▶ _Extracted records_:
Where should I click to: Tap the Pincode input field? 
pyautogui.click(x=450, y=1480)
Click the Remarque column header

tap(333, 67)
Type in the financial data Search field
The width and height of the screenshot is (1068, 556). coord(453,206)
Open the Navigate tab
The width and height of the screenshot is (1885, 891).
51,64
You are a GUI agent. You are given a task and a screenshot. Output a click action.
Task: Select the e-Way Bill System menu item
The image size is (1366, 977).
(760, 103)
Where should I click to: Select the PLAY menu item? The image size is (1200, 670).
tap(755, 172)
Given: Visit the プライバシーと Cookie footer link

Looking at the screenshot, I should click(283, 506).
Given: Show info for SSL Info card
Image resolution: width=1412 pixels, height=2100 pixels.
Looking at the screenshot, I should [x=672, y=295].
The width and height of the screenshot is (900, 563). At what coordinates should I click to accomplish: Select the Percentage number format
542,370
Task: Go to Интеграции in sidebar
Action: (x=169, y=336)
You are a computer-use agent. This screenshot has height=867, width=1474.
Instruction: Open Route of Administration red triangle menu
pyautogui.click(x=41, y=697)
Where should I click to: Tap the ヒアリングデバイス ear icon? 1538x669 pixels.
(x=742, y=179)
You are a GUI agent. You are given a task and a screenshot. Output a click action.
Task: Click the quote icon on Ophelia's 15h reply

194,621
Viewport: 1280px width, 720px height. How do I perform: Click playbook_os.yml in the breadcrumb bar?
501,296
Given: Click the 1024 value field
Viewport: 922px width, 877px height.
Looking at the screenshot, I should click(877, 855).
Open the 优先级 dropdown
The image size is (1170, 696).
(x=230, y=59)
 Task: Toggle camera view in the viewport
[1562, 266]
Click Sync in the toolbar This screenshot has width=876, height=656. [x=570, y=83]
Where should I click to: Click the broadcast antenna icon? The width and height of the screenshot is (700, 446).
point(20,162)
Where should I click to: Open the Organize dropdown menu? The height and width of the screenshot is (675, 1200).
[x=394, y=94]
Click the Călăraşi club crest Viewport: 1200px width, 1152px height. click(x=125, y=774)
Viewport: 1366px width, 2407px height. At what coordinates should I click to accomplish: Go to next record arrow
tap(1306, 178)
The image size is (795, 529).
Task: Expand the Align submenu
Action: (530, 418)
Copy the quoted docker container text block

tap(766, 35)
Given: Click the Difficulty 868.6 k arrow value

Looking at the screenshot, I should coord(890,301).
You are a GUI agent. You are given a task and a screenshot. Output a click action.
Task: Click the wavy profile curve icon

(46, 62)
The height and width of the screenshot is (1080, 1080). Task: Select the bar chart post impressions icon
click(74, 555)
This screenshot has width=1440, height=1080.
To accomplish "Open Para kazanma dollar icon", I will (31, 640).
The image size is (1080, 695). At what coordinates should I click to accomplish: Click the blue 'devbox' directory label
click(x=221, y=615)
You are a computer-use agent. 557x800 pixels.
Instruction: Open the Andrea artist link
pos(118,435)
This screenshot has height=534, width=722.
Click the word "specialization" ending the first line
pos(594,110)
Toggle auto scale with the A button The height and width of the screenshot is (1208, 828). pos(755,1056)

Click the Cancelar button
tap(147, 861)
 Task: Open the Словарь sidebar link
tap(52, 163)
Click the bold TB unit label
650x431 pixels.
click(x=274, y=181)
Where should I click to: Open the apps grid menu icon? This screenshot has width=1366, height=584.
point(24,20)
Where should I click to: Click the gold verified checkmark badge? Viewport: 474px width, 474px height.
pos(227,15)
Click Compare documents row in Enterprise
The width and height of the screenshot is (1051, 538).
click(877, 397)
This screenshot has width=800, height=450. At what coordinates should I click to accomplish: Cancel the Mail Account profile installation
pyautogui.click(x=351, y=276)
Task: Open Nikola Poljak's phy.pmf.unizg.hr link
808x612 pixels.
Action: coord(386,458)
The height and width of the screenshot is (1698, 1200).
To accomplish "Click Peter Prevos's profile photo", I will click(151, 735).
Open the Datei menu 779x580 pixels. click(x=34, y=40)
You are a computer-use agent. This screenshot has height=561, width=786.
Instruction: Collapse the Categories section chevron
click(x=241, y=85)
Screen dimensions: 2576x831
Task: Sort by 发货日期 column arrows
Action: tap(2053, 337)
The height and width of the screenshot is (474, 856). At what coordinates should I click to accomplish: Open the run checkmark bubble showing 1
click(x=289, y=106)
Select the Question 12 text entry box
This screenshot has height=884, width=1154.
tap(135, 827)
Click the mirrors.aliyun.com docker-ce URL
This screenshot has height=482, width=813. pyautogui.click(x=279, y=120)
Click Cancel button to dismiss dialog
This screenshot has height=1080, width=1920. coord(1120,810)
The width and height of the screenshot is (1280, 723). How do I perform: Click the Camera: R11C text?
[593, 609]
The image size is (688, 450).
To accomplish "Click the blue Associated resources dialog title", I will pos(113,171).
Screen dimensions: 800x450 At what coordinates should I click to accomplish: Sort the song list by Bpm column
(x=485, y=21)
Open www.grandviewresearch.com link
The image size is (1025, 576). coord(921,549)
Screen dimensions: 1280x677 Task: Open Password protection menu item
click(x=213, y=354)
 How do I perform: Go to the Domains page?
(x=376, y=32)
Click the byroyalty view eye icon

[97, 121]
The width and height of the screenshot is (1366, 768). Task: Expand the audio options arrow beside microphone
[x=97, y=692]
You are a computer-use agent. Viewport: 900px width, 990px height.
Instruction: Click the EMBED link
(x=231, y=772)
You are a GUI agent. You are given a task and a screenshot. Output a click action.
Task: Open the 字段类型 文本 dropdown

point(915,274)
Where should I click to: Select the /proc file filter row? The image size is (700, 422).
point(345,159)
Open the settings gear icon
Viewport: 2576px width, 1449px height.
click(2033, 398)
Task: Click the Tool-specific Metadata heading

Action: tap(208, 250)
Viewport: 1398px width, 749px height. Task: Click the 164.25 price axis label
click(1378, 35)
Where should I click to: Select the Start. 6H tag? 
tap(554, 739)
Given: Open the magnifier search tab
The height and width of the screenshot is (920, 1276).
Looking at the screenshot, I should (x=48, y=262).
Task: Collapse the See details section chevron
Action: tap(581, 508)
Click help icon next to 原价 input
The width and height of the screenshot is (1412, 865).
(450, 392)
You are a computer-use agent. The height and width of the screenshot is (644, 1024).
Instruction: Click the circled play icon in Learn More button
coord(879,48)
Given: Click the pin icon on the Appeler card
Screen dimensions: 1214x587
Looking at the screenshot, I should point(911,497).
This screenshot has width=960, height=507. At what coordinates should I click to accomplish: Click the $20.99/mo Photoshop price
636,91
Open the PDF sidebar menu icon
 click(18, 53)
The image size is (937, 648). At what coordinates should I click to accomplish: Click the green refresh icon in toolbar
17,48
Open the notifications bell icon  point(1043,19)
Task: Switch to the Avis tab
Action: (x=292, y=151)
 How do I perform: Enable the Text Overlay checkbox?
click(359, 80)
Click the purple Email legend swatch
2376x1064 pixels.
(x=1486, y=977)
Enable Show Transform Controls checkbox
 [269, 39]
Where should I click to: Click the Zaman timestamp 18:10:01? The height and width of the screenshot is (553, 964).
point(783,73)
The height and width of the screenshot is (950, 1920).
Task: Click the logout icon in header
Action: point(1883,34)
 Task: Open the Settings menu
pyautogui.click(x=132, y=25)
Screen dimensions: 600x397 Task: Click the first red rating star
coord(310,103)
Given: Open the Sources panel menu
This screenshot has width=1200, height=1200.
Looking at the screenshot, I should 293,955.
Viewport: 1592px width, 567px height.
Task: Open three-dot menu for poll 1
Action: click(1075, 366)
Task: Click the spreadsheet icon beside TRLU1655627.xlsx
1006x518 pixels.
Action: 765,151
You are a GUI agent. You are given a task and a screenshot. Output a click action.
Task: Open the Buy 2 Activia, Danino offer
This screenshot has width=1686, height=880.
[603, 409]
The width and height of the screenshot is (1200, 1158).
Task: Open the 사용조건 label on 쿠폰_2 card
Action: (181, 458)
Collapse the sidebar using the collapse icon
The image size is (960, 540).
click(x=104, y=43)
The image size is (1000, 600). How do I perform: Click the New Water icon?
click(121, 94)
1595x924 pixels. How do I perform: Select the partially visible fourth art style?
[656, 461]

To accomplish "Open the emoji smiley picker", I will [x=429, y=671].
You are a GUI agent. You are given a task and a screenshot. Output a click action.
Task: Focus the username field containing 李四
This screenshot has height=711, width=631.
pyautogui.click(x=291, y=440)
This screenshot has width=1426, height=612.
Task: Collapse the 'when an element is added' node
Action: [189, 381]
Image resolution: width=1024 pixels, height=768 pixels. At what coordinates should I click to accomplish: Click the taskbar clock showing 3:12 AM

▶ _What you are asked to do_:
Reproduce only the lines above spanning from the line containing "Enable Show Transform Controls checkbox" through the line containing "Task: Open the Buy 2 Activia, Danino offer", word for word.

▶ _Answer to the problem_:
Enable Show Transform Controls checkbox
 [269, 39]
Where should I click to: Click the Zaman timestamp 18:10:01? The height and width of the screenshot is (553, 964).
point(783,73)
The height and width of the screenshot is (950, 1920).
Task: Click the logout icon in header
Action: point(1883,34)
 Task: Open the Settings menu
pyautogui.click(x=132, y=25)
Screen dimensions: 600x397 Task: Click the first red rating star
coord(310,103)
Given: Open the Sources panel menu
This screenshot has width=1200, height=1200.
Looking at the screenshot, I should 293,955.
Viewport: 1592px width, 567px height.
Task: Open three-dot menu for poll 1
Action: click(1075, 366)
Task: Click the spreadsheet icon beside TRLU1655627.xlsx
1006x518 pixels.
Action: 765,151
You are a GUI agent. You are given a task and a screenshot. Output a click action.
Task: Open the Buy 2 Activia, Danino offer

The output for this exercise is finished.